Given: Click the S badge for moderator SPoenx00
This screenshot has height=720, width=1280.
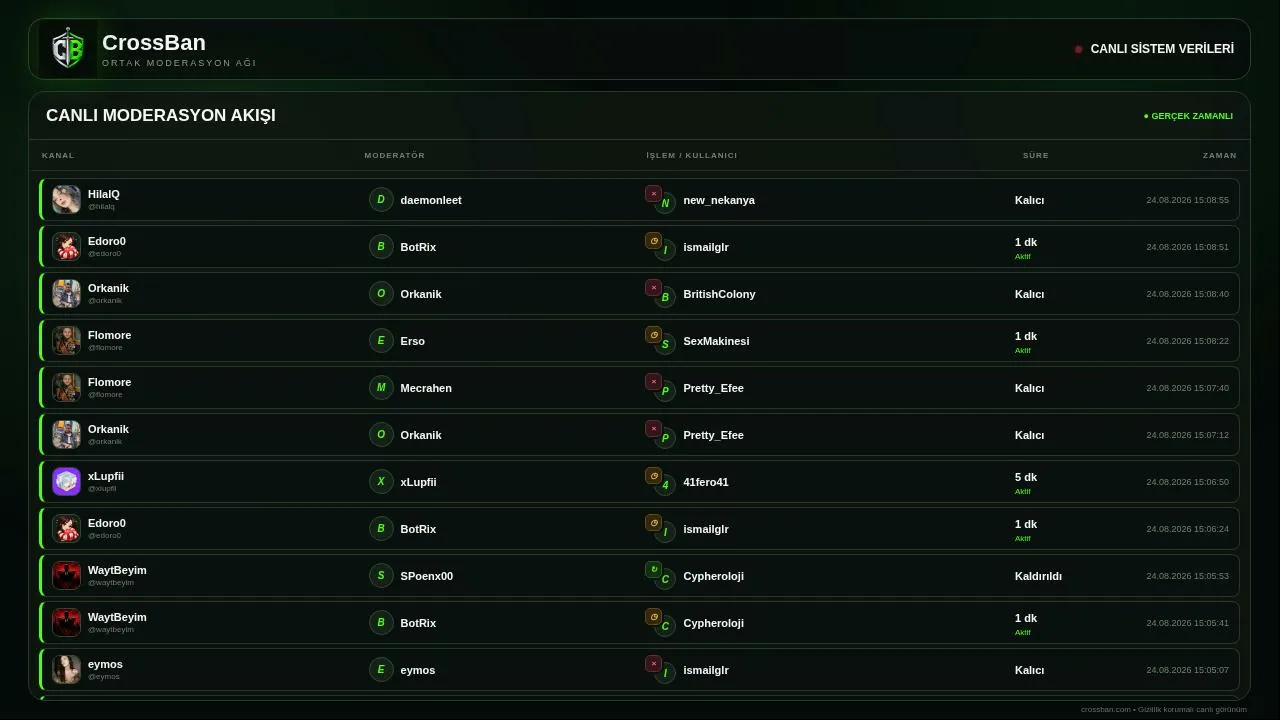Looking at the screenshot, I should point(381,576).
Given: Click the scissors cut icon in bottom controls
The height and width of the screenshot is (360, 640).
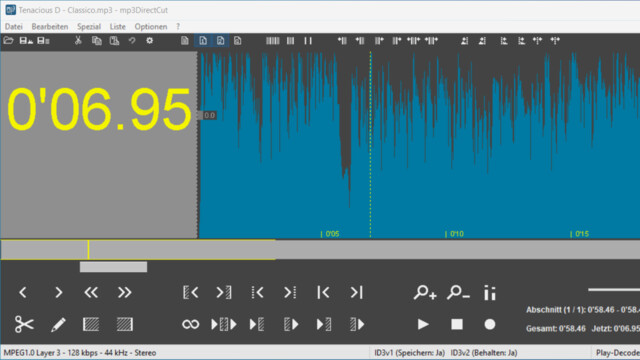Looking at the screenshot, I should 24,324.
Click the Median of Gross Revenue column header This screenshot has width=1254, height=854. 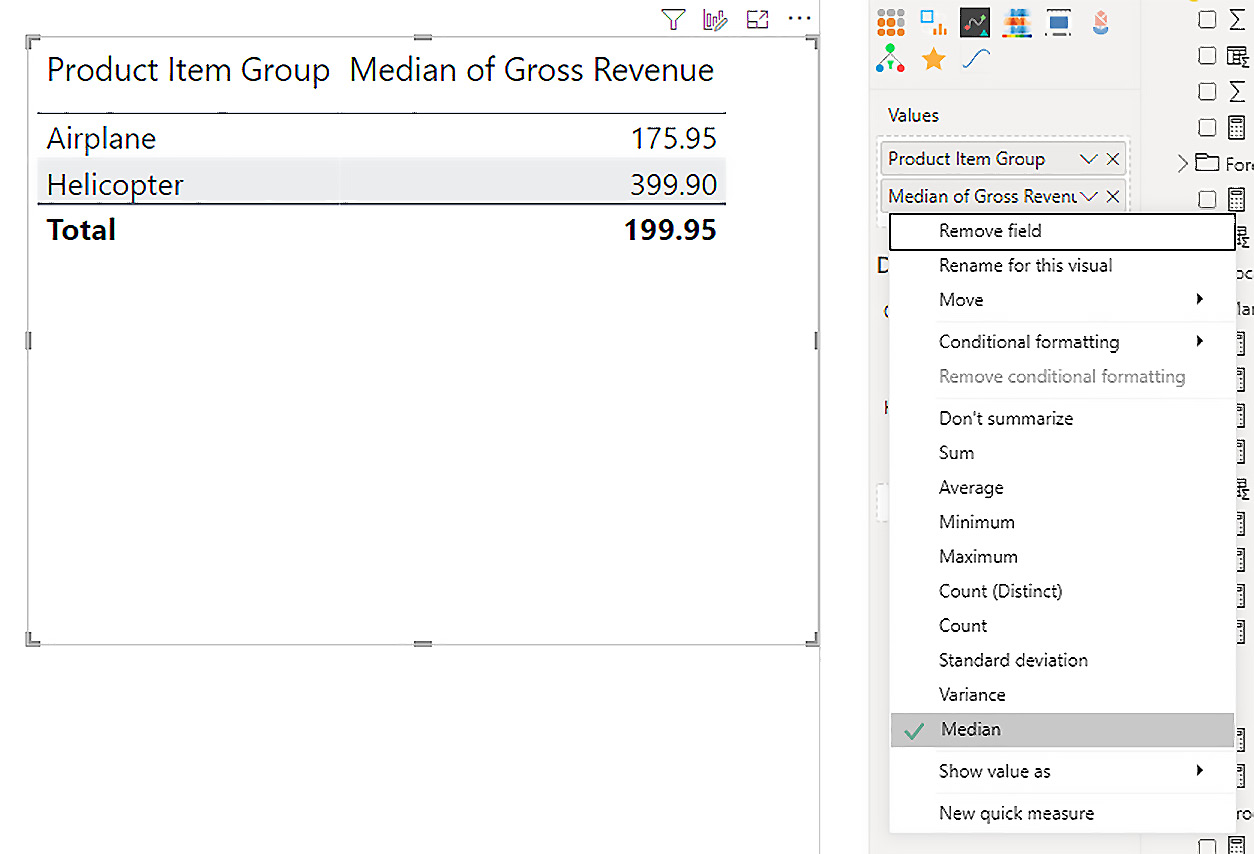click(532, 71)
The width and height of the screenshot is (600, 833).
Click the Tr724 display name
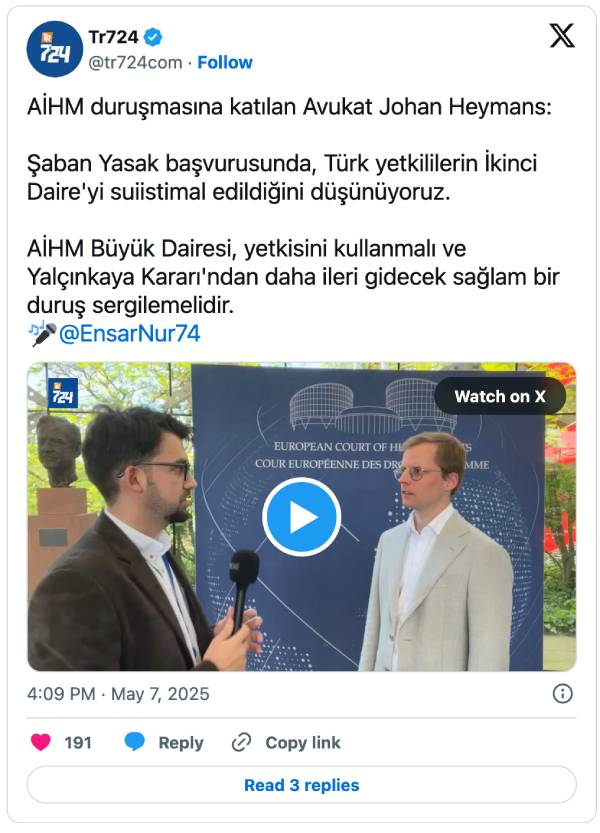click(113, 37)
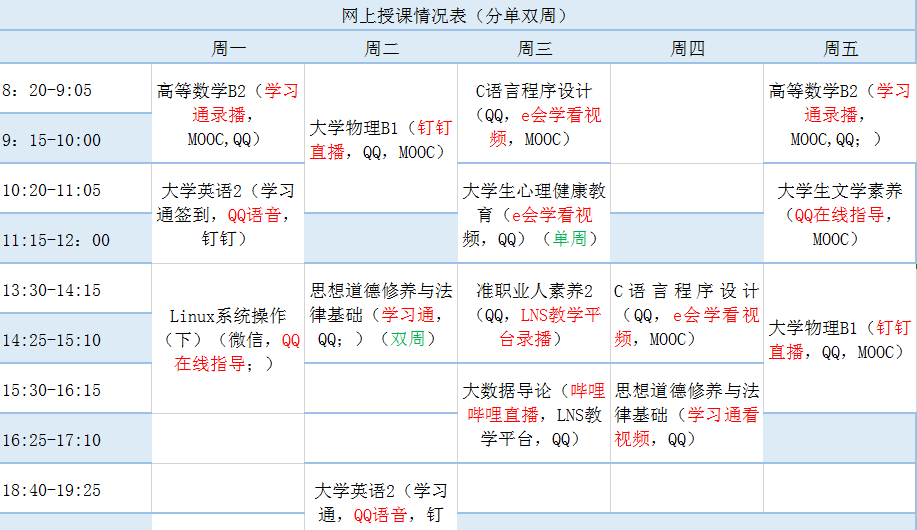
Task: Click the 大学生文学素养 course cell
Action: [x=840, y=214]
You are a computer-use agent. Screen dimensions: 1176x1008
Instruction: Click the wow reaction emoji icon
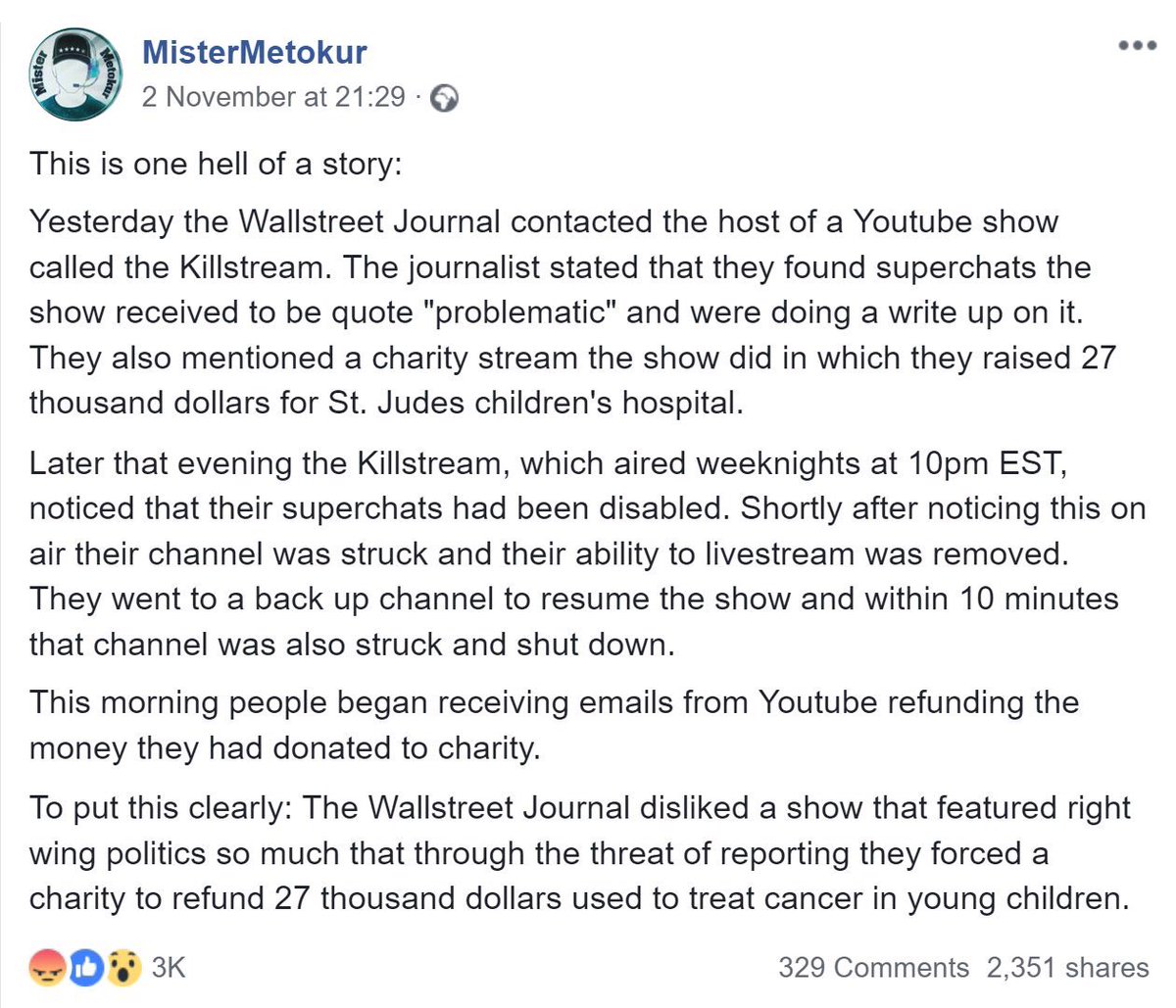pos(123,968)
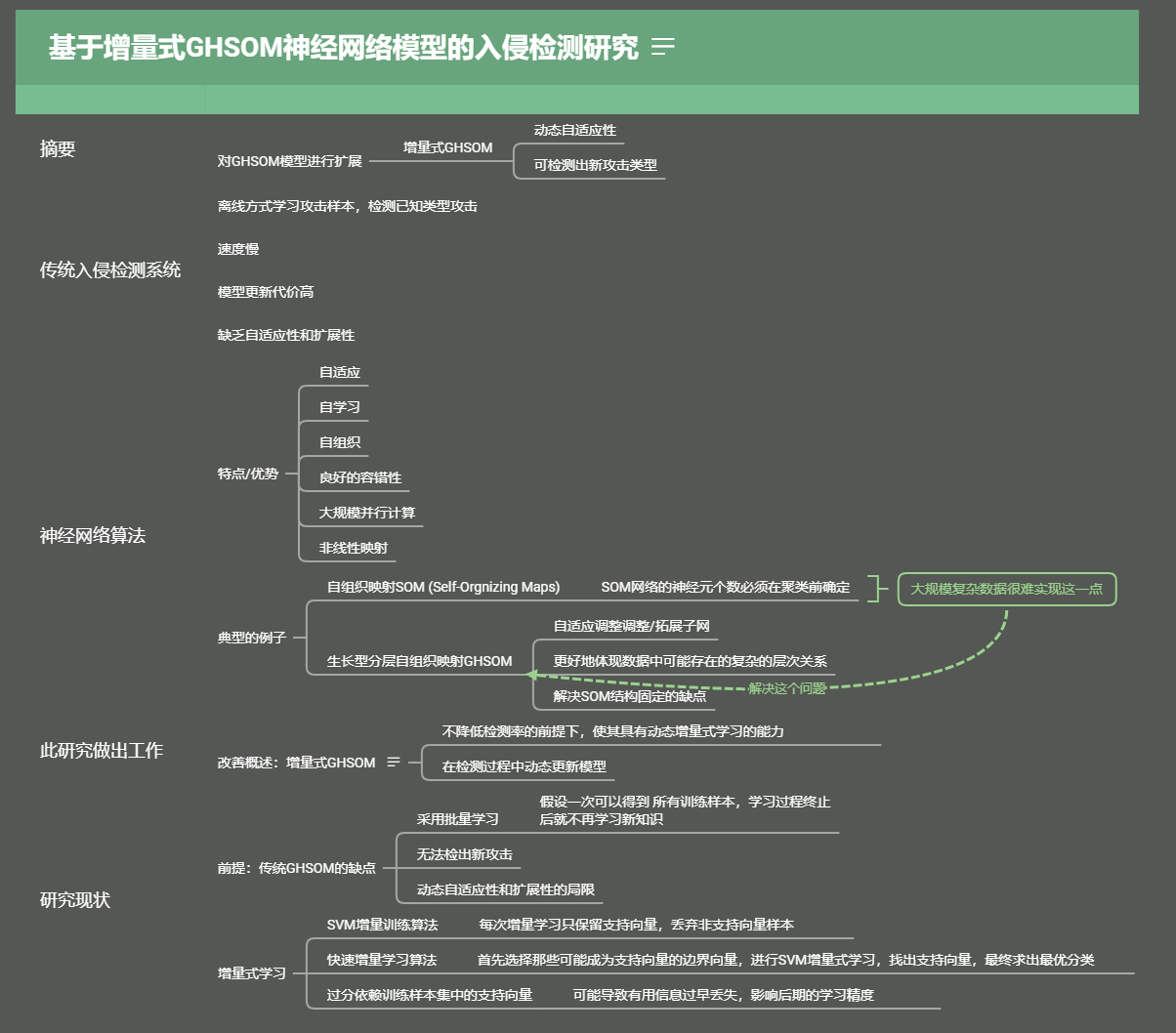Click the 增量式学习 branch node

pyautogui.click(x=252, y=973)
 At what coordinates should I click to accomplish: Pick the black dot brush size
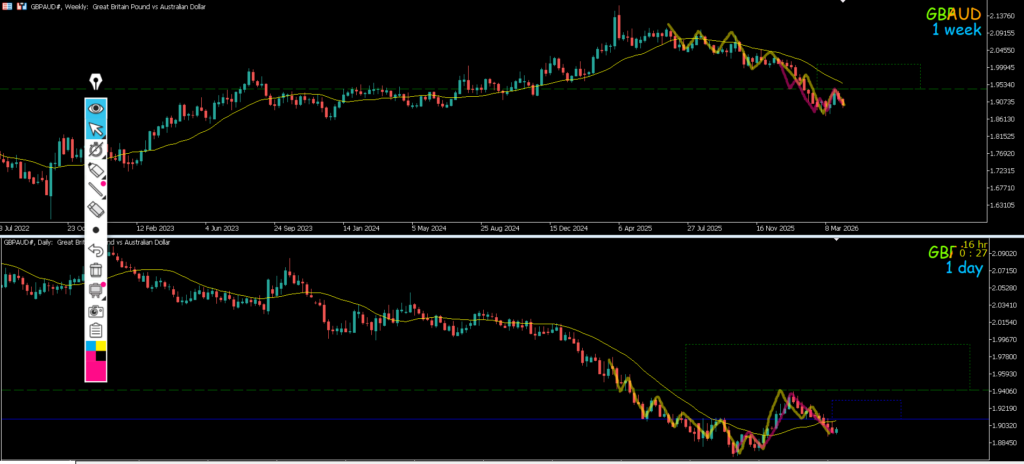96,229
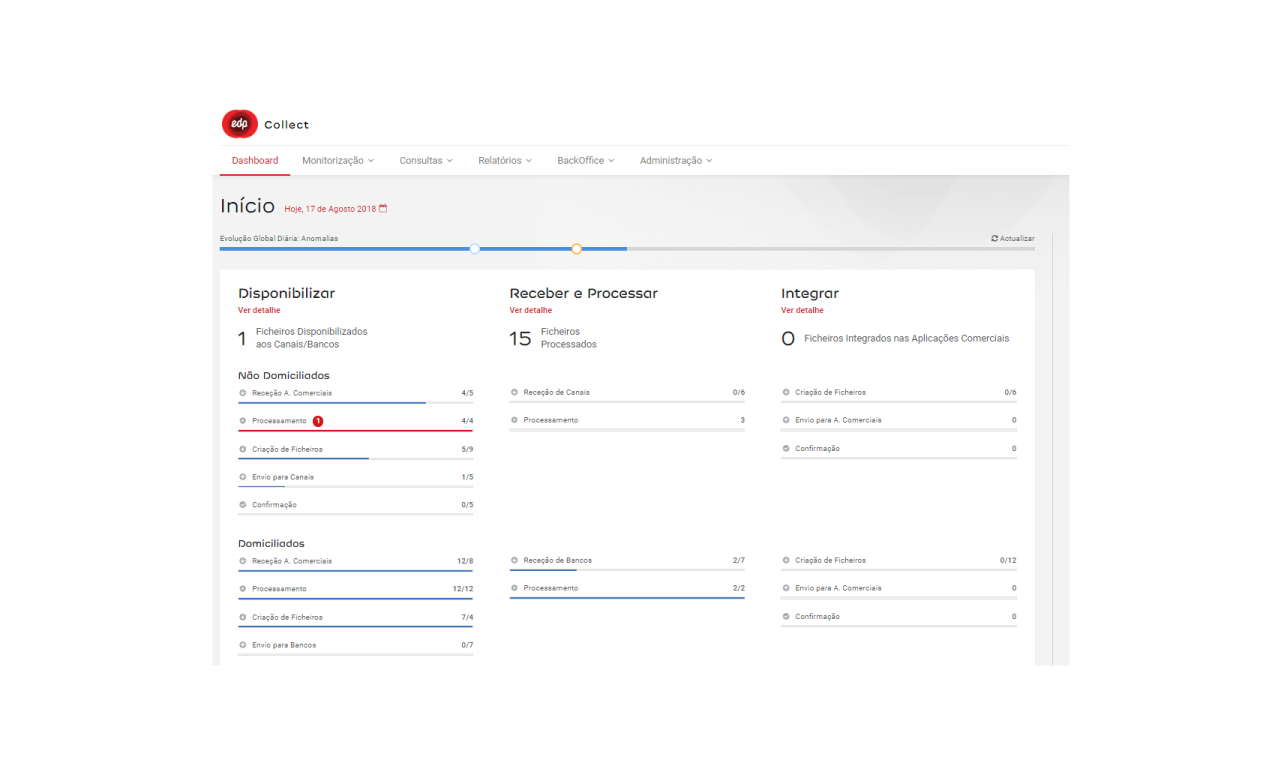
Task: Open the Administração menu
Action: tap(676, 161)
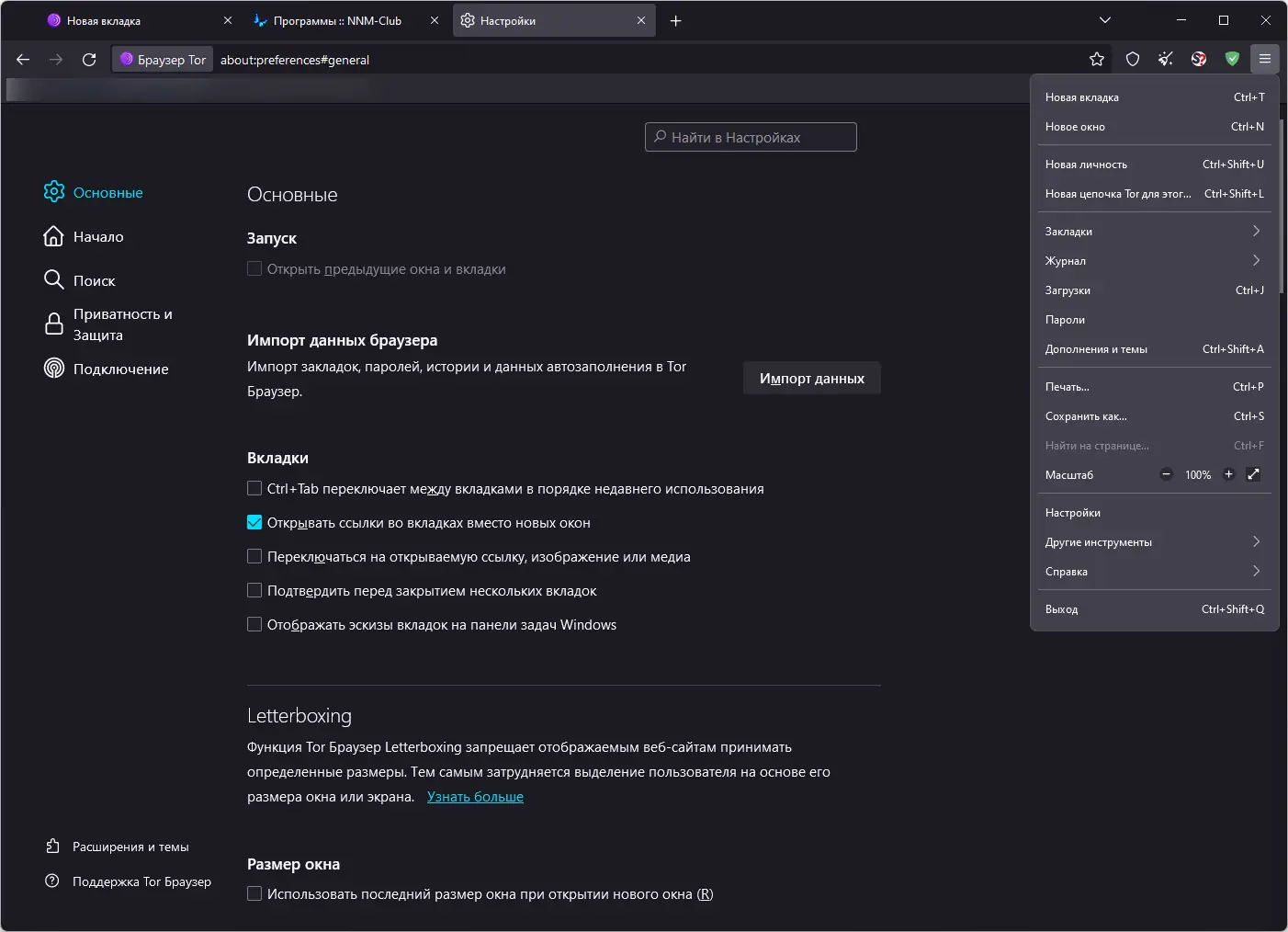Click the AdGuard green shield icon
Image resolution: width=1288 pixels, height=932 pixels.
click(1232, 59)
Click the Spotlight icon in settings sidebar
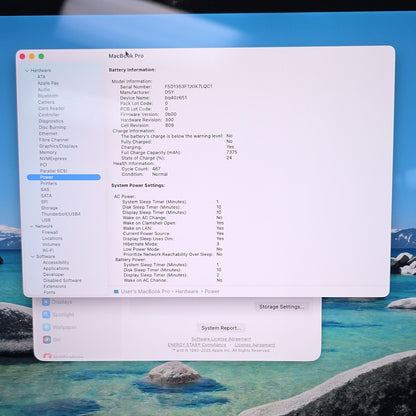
_____
• **EXERCISE DIRECTIONS**:
Return only the lines from the line containing "The width and" through the last line of the records above, both ends included, exactly as written, leaving pictures out.

• **TASK RESPONSE**:
The width and height of the screenshot is (600, 833).
Click the Tr724 display name
click(113, 37)
Task: Click the 大学生文学素养 course cell
Action: [x=840, y=214]
You are a computer-use agent. Screen dimensions: 1176x1008
Instruction: Click the wow reaction emoji icon
pos(123,968)
Click the 增量式学习 branch node

pyautogui.click(x=252, y=973)
 At what coordinates should I click to accomplish: Pick the black dot brush size
96,229
Task: Open the Administração menu
Action: tap(676, 161)
Click the AdGuard green shield icon
Image resolution: width=1288 pixels, height=932 pixels.
click(1232, 59)
Click the Spotlight icon in settings sidebar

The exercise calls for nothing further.